Appropriate then, for this to have been a week of inoculative minor upheavals. I spent it flying (well, train-ing) all over the place, far from home and feeling a bit miserable about it to be honest. Hotel rooms are exciting for half a night but I often woke up longing for my own bed. It was an upsetting disruption to routine and joy and felt like a backward step. I hope that I'll get better at dealing with this and, hey, if I stay in a few more hotels, I might even get a Simon Stephens play out of it.
It wasn't just me that got churned up, my scripts did too. The big piece of work this week was getting noted on the script I mentioned in the previous letter and then responding to those notes. I am grateful for this part of the process - I firmly believe that a writer is only as good as the notes they get. The thing is though, it's hard for a writer to accept that the notes are good. For me at least, they need to be planted by the brave dramaturg/script editor and while I'll thrash and argue, eventually I will realise they're exactly right. To paraphrase the Big G: "First you laugh at notes, then you fight them, then they win."

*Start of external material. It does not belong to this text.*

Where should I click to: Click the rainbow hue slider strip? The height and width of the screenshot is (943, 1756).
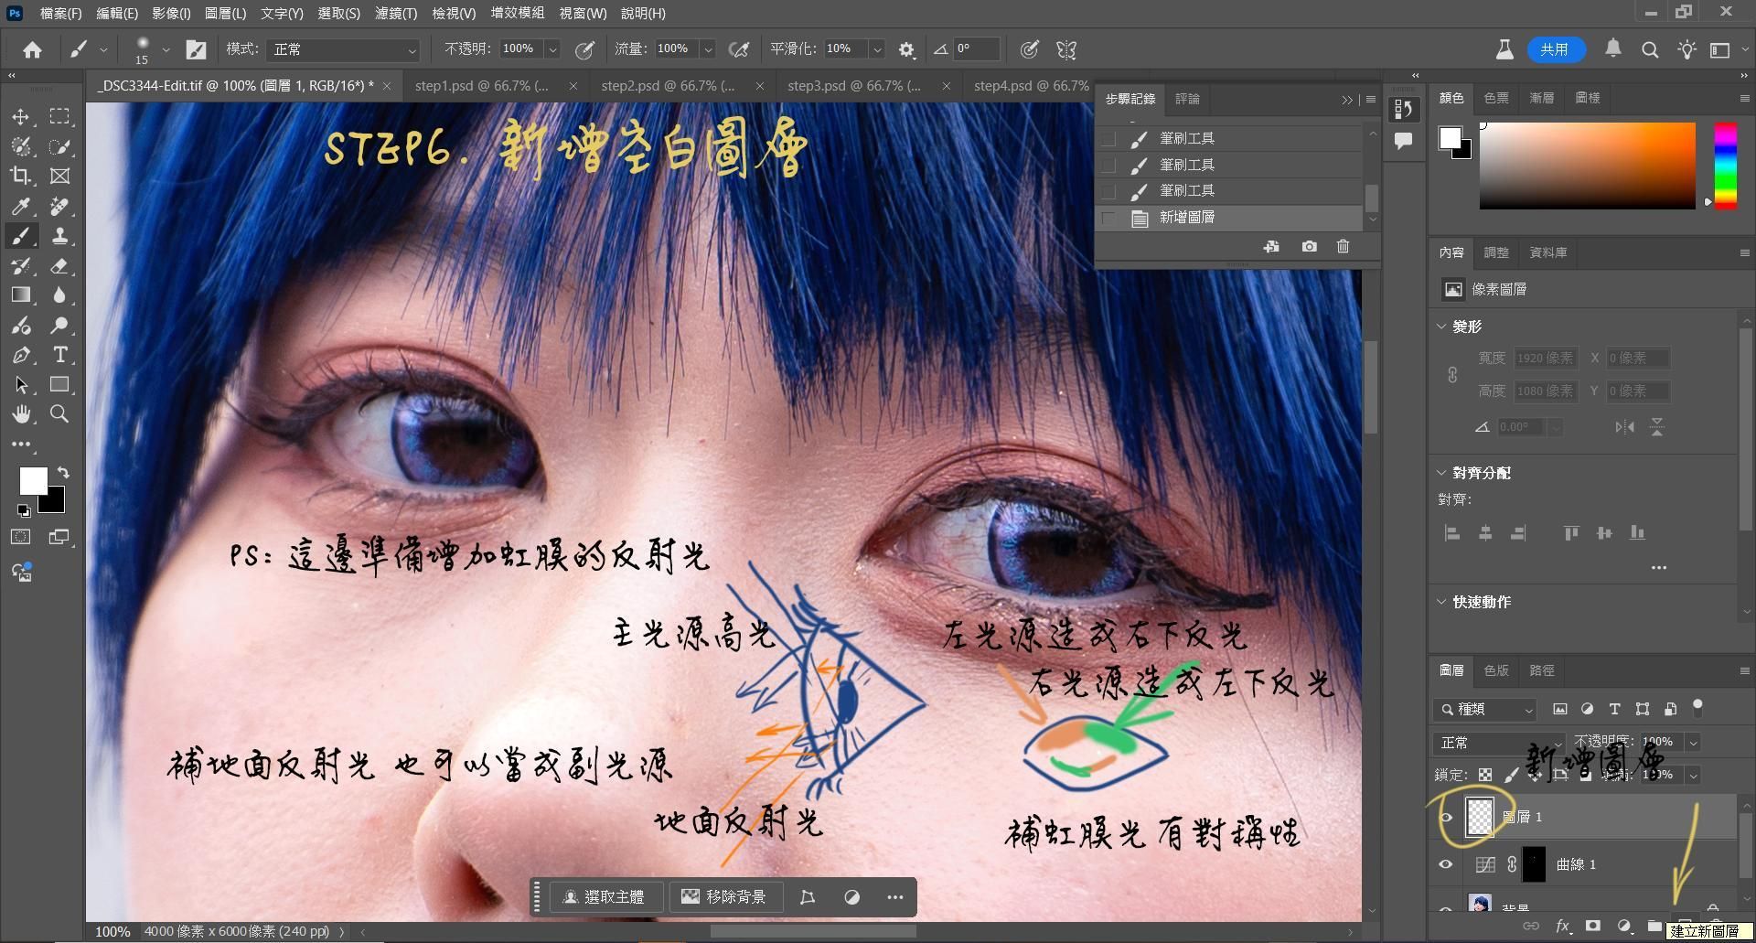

There are ways to make that process a little smoother. You've got to let yourself feel every thought after you're noted, work through the emotion of it, rant to a friend who will not hold you to your wild promises of this being the very last time you bother and how - actually - you're probably going to leave the industry rather than go through this again. Then, you've got to mourn the old draft. Because it's dead. Don't think "oh maybe I'll keep that bit there and - ". No no no. Let it die and acknowledge its passing. Not because you won't salvage anything from it but because you can't get cracking with that thought in your head else the new draft won't have its own life or coherency. Next, make a roadmap to the new draft. Don't just dive into it, if you can help it. Fill yourself up with new material, new research, new ideas and only then begin again. Trust me - it'll feel less brutal this way.
There should be more here. But I'm late for a play! So, quickly...one last bit...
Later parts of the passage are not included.